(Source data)
——————————

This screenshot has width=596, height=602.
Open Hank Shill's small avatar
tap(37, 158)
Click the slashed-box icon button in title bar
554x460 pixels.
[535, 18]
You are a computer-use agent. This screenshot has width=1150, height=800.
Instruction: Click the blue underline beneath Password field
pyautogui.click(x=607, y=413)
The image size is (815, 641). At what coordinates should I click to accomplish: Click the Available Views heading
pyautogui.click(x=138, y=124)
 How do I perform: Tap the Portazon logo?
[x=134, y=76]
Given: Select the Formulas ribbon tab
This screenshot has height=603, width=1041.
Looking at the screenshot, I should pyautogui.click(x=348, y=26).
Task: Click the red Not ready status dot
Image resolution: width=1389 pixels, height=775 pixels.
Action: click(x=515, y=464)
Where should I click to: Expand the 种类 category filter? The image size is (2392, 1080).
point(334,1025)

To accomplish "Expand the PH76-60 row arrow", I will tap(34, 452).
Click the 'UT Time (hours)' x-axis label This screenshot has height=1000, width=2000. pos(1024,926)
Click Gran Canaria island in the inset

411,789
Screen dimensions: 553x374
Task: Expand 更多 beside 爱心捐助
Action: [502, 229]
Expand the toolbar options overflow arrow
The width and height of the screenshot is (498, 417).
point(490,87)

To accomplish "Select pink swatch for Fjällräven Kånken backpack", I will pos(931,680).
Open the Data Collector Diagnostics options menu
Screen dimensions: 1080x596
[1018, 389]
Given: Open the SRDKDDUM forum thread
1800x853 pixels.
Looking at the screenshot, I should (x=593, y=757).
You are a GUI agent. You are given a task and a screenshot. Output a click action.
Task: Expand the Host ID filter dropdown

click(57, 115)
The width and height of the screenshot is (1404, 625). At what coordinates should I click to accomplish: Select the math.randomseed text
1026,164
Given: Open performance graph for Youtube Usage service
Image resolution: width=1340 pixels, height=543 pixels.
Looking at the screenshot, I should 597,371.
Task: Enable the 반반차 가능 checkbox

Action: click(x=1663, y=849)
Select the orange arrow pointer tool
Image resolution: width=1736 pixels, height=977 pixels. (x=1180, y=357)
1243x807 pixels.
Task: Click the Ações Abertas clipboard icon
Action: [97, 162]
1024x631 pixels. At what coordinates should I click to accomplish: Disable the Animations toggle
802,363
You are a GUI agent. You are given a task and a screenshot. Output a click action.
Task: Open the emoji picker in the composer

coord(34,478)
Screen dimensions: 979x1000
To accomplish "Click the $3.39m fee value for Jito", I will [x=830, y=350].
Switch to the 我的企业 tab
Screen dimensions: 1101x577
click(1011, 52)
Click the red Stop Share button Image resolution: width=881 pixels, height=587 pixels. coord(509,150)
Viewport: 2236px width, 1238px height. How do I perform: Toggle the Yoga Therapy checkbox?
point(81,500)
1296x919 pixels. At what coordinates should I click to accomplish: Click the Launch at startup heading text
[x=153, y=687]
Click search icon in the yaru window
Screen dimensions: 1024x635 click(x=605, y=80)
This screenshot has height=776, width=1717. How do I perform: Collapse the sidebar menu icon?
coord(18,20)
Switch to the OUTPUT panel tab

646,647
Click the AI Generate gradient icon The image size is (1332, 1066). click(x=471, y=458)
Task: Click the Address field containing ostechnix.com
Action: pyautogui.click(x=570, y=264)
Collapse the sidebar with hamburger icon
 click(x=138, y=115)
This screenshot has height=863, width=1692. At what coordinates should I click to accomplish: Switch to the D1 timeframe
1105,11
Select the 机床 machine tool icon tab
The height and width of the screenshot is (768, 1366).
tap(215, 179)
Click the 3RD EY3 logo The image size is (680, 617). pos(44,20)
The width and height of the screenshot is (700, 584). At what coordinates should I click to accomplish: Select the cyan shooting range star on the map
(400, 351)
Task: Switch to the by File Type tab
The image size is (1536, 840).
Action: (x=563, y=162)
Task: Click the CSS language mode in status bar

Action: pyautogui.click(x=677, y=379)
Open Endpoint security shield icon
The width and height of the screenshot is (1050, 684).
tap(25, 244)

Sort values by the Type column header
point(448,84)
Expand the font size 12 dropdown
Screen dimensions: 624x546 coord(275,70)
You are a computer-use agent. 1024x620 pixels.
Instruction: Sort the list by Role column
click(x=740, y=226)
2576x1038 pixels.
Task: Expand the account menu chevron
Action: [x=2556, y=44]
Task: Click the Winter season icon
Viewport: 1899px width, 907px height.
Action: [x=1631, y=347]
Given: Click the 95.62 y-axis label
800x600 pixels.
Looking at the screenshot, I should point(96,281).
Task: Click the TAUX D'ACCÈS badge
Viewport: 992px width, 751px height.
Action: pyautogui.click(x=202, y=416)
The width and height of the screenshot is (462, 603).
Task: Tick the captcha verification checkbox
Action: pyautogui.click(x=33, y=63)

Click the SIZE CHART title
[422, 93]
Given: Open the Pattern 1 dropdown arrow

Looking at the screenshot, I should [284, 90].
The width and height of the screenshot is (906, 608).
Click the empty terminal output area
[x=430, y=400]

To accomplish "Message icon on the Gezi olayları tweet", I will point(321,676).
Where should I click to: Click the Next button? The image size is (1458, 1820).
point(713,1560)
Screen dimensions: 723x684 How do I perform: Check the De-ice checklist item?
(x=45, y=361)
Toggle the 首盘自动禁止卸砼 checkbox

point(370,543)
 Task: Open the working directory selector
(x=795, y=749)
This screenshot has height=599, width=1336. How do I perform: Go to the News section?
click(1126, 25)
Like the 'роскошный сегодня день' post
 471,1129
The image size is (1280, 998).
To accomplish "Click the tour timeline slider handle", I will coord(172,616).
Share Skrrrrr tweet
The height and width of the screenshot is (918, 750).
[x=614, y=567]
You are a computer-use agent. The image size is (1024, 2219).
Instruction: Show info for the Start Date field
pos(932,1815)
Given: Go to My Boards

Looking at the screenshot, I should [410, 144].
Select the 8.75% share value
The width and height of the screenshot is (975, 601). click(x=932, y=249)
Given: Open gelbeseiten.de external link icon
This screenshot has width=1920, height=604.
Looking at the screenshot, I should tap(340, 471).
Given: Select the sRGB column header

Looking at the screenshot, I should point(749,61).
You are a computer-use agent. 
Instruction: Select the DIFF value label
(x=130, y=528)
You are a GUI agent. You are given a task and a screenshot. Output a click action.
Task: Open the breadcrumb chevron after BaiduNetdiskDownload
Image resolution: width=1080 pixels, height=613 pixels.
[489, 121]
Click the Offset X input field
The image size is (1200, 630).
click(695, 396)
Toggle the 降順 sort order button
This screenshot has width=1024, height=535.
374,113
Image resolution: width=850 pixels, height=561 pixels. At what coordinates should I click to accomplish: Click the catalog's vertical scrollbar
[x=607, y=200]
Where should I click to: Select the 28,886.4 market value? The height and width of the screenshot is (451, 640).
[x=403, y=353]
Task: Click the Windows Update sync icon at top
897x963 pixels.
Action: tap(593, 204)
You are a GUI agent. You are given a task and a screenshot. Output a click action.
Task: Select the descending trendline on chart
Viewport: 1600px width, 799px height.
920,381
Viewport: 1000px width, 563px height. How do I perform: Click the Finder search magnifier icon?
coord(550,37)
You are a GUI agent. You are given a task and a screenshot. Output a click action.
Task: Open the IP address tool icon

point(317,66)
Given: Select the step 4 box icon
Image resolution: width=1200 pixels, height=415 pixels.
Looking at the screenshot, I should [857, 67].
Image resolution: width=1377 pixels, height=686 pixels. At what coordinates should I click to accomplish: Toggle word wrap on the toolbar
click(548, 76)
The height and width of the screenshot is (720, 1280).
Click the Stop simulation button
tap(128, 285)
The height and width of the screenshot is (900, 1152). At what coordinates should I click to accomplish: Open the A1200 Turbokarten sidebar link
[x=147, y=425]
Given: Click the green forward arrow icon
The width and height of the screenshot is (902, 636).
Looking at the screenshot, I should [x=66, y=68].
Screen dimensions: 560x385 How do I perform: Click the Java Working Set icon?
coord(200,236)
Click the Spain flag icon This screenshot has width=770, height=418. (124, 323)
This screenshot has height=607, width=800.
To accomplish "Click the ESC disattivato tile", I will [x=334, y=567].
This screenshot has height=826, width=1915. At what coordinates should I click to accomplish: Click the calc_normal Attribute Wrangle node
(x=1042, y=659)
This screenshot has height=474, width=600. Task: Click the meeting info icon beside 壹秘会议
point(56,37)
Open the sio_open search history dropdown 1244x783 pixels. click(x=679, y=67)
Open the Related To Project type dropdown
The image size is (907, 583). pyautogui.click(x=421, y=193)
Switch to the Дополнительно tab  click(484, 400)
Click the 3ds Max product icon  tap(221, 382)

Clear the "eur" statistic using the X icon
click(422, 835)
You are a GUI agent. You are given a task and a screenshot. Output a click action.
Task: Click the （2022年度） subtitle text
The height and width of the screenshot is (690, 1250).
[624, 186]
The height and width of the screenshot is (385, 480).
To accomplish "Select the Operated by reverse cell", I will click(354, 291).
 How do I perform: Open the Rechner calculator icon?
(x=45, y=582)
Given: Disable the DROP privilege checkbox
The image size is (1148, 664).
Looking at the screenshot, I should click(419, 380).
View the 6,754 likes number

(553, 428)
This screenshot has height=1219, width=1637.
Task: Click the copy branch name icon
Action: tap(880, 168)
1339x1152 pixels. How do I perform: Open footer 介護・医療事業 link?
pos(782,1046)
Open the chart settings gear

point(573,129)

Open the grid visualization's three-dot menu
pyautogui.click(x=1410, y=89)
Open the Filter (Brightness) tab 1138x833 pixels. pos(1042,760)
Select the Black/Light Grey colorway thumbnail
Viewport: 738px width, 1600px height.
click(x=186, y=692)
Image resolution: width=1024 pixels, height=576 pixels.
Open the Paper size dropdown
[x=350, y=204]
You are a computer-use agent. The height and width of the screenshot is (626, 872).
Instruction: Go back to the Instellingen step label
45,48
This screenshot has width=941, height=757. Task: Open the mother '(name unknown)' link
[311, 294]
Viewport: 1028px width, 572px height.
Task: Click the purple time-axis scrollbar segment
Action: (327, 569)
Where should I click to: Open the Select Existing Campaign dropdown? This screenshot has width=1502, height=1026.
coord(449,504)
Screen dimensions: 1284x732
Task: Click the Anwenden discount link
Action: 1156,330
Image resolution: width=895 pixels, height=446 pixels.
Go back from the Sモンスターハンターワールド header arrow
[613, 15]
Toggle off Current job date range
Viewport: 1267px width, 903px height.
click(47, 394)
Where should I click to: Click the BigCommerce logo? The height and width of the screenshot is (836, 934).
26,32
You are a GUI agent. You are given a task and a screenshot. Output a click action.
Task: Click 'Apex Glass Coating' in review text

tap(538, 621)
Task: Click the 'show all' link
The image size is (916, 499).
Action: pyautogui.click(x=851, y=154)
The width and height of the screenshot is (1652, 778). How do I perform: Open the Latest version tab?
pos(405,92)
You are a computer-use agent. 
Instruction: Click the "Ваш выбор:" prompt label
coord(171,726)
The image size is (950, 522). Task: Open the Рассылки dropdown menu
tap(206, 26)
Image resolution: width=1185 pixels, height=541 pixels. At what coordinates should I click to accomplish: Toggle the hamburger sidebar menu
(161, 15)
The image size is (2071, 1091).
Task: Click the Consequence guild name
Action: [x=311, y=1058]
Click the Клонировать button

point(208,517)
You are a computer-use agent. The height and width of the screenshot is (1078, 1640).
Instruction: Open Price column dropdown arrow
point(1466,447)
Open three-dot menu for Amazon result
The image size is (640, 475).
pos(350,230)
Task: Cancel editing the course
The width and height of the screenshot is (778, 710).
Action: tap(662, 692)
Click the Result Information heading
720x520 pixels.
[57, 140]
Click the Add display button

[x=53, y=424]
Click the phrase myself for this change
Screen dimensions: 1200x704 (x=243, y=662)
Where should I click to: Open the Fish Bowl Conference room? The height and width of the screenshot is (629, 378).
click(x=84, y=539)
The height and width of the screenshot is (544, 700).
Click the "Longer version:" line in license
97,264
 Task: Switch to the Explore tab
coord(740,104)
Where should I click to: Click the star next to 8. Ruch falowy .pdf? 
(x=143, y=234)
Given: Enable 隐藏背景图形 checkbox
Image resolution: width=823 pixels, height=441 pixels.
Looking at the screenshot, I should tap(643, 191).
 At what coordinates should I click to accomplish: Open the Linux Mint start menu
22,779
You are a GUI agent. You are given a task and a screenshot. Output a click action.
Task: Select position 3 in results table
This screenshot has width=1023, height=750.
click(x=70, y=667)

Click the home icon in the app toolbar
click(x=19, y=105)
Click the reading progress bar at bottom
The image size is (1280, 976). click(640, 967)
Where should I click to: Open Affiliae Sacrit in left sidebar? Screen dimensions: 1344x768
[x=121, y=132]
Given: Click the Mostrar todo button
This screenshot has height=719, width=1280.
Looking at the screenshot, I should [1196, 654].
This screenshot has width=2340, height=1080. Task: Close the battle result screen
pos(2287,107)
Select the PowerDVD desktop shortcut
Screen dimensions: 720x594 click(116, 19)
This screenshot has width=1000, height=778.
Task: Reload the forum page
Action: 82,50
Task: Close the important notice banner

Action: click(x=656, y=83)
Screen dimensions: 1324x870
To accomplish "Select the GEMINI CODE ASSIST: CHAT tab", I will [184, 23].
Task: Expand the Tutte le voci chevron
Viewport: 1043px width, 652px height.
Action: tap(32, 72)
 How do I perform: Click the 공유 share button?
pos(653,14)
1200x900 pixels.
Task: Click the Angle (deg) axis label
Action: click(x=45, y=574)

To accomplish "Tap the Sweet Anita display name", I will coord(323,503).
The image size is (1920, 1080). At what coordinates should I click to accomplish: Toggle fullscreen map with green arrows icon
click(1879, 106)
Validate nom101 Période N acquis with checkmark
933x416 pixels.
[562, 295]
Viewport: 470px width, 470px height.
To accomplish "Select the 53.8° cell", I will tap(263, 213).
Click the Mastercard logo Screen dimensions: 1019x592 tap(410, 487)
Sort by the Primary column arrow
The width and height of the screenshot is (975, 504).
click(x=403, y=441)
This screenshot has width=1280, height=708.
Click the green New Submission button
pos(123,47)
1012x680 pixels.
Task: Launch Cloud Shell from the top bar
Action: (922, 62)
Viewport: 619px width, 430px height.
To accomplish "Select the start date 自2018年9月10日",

——————————

» The problem
Take the entries above and return only the lines from the one with "Screen dimensions: 560x385" to the one with "Switch to the Дополнительно", both included, unchanged.

» Answer
Screen dimensions: 560x385 How do I perform: Click the Java Working Set icon?
coord(200,236)
Click the Spain flag icon This screenshot has width=770, height=418. (124, 323)
This screenshot has height=607, width=800.
To accomplish "Click the ESC disattivato tile", I will [x=334, y=567].
This screenshot has height=826, width=1915. At what coordinates should I click to accomplish: Click the calc_normal Attribute Wrangle node
(x=1042, y=659)
This screenshot has height=474, width=600. Task: Click the meeting info icon beside 壹秘会议
point(56,37)
Open the sio_open search history dropdown 1244x783 pixels. click(x=679, y=67)
Open the Related To Project type dropdown
The image size is (907, 583). pyautogui.click(x=421, y=193)
Switch to the Дополнительно tab  click(484, 400)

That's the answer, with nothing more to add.